> **Activity**: Only the lines from the one containing "Enable Manual power limit adjustment checkbox" through the last line of the data are to be written out, exactly and in full.

Collected data:

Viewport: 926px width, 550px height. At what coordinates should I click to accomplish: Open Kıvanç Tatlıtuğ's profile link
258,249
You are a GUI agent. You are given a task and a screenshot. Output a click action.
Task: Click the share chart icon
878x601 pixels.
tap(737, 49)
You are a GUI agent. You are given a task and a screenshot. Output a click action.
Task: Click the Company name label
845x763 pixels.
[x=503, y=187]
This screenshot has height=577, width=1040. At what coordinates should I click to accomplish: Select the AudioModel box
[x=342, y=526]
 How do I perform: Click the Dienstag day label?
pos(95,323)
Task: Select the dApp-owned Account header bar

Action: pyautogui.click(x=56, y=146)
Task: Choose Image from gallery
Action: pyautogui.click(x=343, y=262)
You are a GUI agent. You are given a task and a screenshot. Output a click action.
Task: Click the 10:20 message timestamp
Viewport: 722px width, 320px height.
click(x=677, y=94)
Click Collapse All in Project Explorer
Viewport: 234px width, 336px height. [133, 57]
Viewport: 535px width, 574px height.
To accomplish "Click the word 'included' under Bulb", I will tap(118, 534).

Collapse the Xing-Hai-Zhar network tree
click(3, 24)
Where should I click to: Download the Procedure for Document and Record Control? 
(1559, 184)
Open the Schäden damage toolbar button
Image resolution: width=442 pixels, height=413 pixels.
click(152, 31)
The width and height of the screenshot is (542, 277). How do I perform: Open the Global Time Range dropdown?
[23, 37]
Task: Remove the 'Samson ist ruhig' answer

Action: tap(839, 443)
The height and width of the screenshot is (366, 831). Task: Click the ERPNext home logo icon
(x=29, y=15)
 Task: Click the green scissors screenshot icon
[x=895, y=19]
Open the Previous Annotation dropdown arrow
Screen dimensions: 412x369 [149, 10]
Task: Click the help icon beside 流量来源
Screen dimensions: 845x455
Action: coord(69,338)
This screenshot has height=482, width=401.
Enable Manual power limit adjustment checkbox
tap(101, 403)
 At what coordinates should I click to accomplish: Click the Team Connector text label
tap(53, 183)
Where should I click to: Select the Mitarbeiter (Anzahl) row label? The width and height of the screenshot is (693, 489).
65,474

> **Result for this task**:
Enable Manual power limit adjustment checkbox
tap(101, 403)
 At what coordinates should I click to accomplish: Click the Team Connector text label
tap(53, 183)
Where should I click to: Select the Mitarbeiter (Anzahl) row label? The width and height of the screenshot is (693, 489).
65,474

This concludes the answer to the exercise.